Copy out the entries below exactly as they stand, but only from the line containing "You are a computer-use agent. The" through the line containing "Task: Go to the @amyis_trying handle".

> EXTRACTED DATA
☆ ☆ ☆ ☆ ☆ ☆ ☆

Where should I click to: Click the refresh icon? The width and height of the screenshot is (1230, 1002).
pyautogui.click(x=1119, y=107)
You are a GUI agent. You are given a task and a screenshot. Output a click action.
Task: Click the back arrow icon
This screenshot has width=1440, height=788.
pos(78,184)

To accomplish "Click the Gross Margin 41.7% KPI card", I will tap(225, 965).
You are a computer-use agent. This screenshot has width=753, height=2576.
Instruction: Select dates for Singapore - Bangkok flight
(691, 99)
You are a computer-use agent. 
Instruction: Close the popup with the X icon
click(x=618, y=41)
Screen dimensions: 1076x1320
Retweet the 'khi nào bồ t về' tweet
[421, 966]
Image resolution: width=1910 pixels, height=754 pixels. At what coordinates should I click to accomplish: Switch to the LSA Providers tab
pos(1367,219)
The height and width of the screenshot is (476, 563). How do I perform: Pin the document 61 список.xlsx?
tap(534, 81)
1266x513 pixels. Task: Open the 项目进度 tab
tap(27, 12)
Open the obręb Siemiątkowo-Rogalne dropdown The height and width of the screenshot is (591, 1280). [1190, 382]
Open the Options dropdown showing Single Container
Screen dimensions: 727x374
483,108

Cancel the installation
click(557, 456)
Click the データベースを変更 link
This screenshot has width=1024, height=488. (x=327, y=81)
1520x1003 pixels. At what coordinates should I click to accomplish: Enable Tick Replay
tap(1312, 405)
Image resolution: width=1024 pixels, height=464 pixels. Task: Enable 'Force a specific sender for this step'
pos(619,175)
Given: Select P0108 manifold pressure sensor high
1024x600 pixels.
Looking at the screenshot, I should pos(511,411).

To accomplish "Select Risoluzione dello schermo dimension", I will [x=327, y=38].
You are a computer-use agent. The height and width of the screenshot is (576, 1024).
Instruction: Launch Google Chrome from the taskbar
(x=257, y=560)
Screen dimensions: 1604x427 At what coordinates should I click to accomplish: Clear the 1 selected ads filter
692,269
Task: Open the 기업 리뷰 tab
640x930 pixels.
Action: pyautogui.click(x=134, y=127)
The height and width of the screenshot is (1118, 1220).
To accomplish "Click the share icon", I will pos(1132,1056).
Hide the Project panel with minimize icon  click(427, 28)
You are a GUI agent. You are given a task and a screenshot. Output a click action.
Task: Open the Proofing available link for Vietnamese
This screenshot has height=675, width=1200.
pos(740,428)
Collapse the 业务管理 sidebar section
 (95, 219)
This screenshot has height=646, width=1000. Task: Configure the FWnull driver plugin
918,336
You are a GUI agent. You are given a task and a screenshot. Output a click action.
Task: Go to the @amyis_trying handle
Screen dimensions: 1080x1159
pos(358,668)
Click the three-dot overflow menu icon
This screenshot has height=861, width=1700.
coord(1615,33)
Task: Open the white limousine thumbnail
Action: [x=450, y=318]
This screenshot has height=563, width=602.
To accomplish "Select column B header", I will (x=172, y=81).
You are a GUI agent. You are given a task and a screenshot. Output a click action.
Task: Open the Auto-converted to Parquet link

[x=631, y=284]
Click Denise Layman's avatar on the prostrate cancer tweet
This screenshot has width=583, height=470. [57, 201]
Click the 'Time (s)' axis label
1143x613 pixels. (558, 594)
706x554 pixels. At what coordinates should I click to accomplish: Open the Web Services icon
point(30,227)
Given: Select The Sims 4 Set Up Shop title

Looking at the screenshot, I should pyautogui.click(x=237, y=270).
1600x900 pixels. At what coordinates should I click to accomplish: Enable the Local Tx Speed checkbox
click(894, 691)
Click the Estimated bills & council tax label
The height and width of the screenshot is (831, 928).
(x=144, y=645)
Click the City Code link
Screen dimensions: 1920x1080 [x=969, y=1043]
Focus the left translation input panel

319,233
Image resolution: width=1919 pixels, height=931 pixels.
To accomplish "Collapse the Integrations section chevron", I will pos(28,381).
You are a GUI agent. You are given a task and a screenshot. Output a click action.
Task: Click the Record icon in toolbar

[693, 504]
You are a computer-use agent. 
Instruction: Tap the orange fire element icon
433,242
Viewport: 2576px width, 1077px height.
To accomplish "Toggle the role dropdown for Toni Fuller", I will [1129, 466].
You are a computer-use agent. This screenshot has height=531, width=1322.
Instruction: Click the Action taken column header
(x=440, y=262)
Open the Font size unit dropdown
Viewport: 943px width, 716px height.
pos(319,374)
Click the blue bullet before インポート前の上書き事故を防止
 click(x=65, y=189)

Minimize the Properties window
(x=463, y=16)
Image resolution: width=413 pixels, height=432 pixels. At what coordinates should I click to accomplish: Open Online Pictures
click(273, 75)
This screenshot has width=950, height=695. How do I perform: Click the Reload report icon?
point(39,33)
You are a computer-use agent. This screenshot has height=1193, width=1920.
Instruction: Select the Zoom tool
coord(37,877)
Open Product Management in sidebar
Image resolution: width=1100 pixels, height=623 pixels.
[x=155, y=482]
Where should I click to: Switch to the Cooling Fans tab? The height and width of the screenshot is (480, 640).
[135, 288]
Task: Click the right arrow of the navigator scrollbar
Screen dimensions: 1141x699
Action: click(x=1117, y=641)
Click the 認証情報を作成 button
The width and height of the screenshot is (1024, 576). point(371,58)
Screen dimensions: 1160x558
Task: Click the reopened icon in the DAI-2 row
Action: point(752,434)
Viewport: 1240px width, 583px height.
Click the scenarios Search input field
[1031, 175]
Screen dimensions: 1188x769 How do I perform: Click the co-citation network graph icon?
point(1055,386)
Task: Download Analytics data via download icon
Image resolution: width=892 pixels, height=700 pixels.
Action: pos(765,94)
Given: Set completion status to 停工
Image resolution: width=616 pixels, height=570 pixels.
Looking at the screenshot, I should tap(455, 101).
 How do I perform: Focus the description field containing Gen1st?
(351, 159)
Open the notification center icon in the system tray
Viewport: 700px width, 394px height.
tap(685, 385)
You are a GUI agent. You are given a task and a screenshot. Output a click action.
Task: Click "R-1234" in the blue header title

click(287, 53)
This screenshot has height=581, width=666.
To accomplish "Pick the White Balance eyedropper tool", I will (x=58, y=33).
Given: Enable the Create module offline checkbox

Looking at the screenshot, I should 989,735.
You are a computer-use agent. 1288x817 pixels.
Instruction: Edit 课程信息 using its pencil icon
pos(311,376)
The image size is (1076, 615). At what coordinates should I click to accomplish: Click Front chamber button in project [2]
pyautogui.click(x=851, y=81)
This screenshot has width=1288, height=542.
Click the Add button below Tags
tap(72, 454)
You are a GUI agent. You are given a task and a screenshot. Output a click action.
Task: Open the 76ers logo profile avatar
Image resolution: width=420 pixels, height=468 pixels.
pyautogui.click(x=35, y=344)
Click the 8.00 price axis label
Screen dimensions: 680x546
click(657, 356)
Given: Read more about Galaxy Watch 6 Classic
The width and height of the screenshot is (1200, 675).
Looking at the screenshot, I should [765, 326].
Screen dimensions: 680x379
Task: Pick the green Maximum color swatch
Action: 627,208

☆ ☆ ☆ ☆ ☆ ☆ ☆

> FINAL ANSWER
You are a computer-use agent. The height and width of the screenshot is (576, 1024).
Instruction: Launch Google Chrome from the taskbar
(x=257, y=560)
Screen dimensions: 1604x427 At what coordinates should I click to accomplish: Clear the 1 selected ads filter
692,269
Task: Open the 기업 리뷰 tab
640x930 pixels.
Action: pyautogui.click(x=134, y=127)
The height and width of the screenshot is (1118, 1220).
To accomplish "Click the share icon", I will pos(1132,1056).
Hide the Project panel with minimize icon  click(427, 28)
You are a GUI agent. You are given a task and a screenshot. Output a click action.
Task: Open the Proofing available link for Vietnamese
This screenshot has height=675, width=1200.
pos(740,428)
Collapse the 业务管理 sidebar section
 (95, 219)
This screenshot has height=646, width=1000. Task: Configure the FWnull driver plugin
918,336
You are a GUI agent. You are given a task and a screenshot. Output a click action.
Task: Go to the @amyis_trying handle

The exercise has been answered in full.